The SEC’s complaint, filed on March 9, 2010, alleges that between July 2007 and March 2008, Vianna, while a registered representative at Maxim Group LLC, diverted profitable trades from the account of a large Spanish bank, referred to in the complaint as Customer A, to the account of Creswell, a British Virgin Islands company. The complaint alleges that Vianna simultaneously entered orders in the accounts of Customer A and Creswell to trade the same amounts of the same stock. Each time, he placed a buy order in one customer’s account and a sell order in the other customer’s account. When the market moved to make Customer A’s trade profitable and Creswell’s trade unprofitable, Vianna improperly misused his access to Maxim’s order management system to divert Customer A’s profitable trade to Creswell by changing Maxim’s records to switch the identity of buyer and seller to the trade.
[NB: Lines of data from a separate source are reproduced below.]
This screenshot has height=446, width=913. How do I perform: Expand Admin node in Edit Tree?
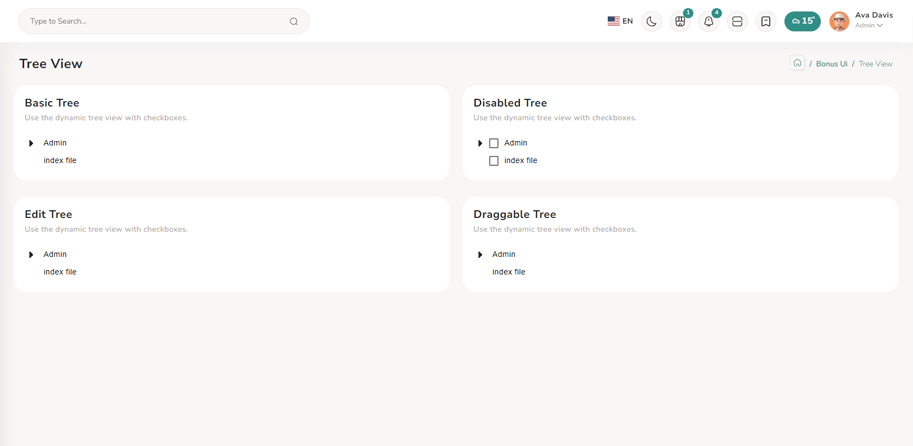[32, 255]
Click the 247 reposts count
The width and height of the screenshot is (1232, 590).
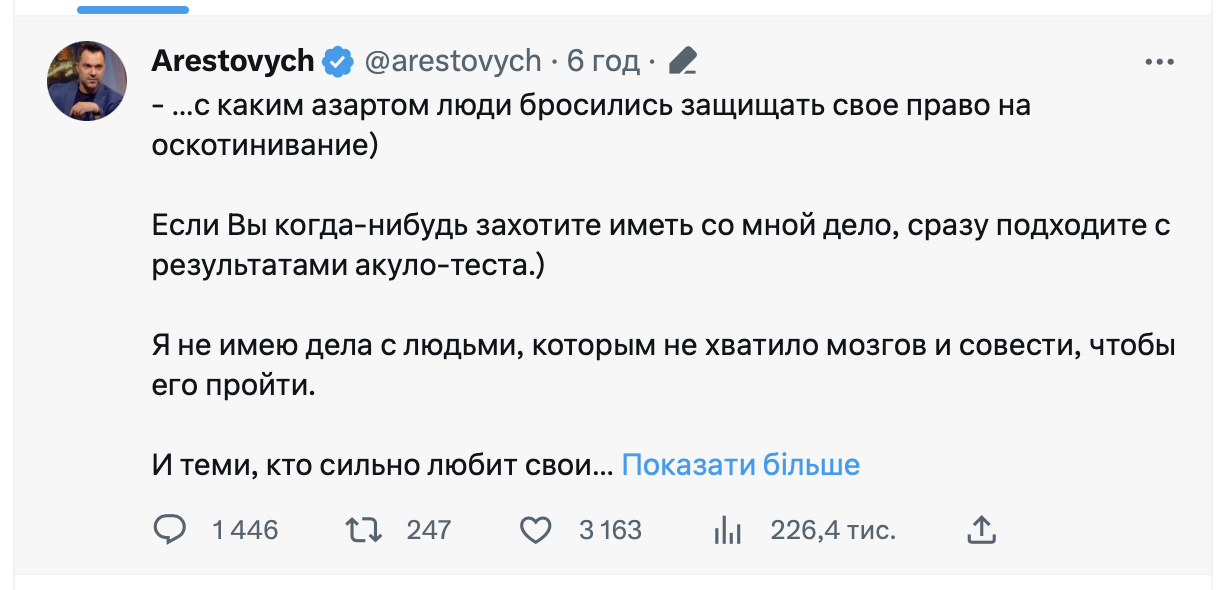[x=429, y=530]
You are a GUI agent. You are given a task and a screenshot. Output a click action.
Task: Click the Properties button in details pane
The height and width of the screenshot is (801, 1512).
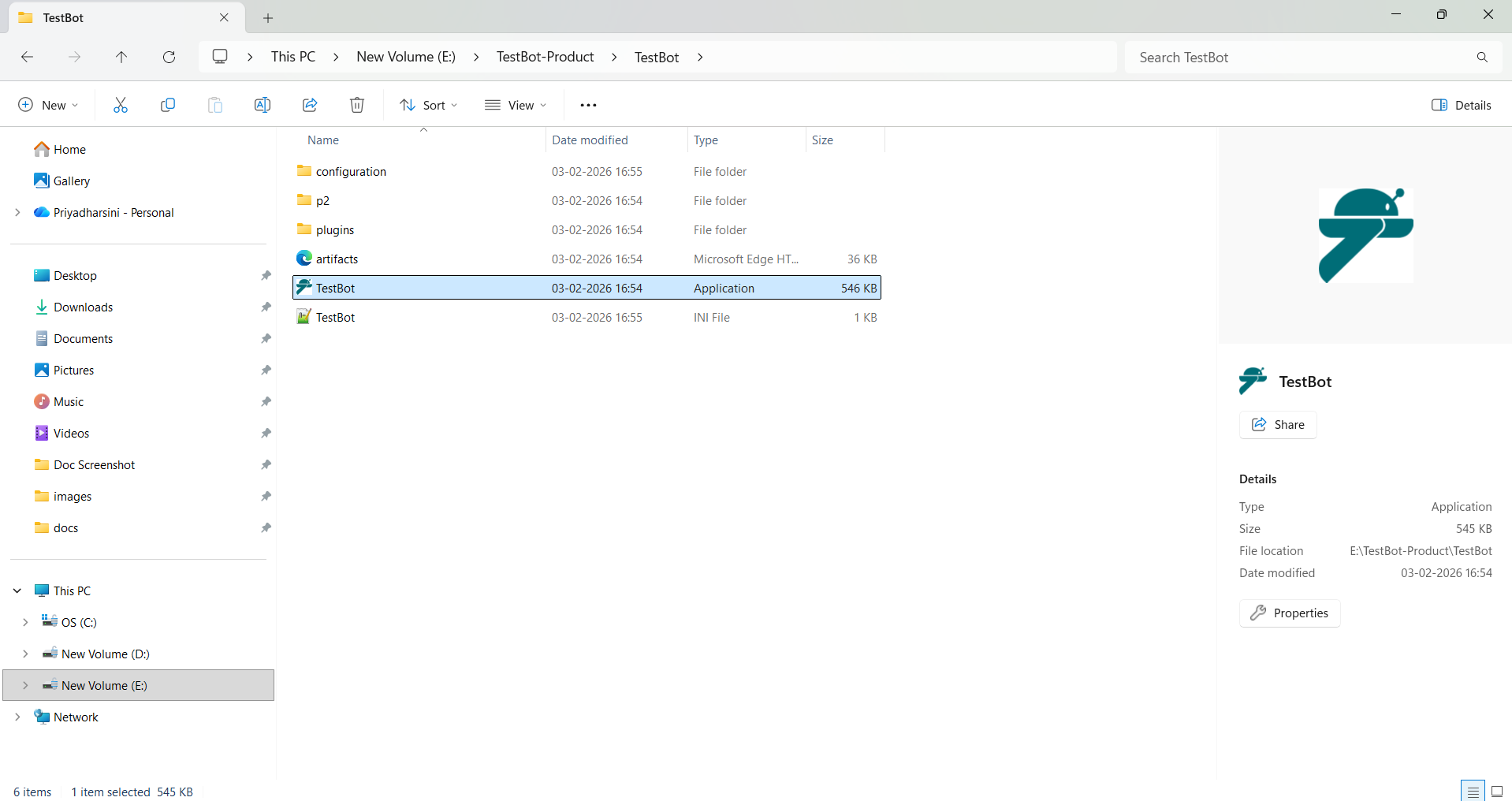tap(1290, 613)
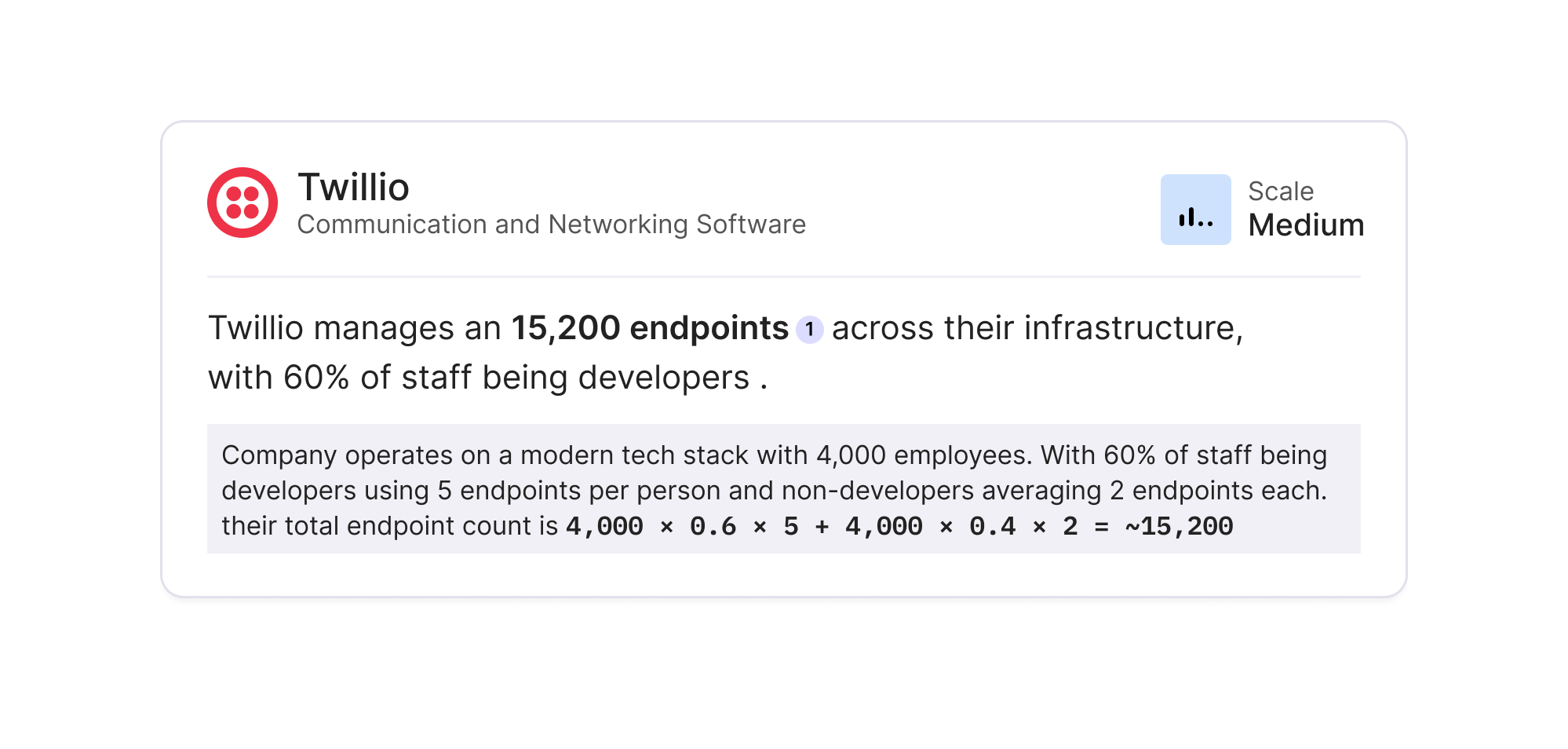Click the Medium scale value
This screenshot has width=1568, height=749.
click(1306, 225)
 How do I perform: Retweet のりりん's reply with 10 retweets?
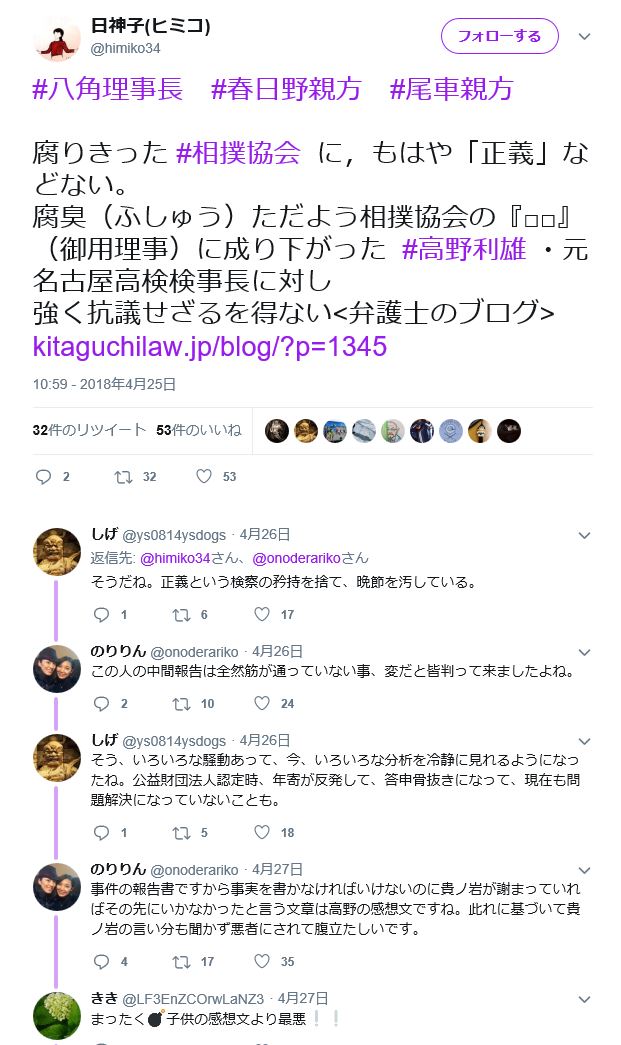click(181, 704)
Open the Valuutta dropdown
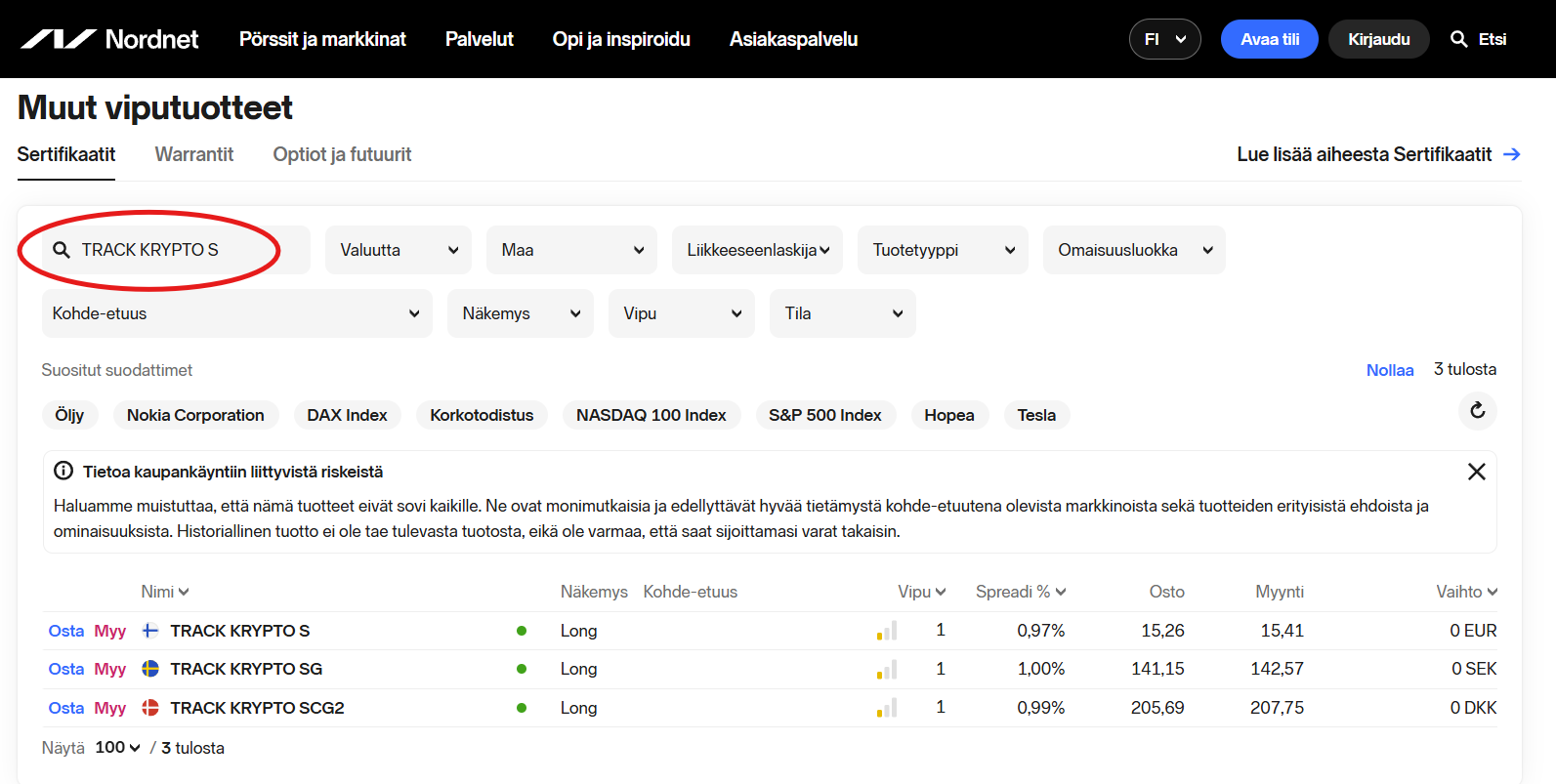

Vianna agreed to settle the SEC’s charges by consenting to the entry of a judgment permanently enjoining Vianna from violating Section 17(a) of the Securities Act of 1933 and Section 10(b) of the Securities Exchange Act of 1934 and Rule 10b-5 thereunder and from violating, or aiding and abetting violations of, Section 17(a) of the Exchange Act, and Rule 17a-3 thereunder. In addition, the judgment provides for the payment of disgorgement plus prejudgment interest, and the imposition of civil monetary penalties, in amounts to be determined at a later date.
Creswell agreed to settle the SEC’s claim by consenting to the entry of a judgment ordering Creswell to pay $1,661,650.18 in disgorgement.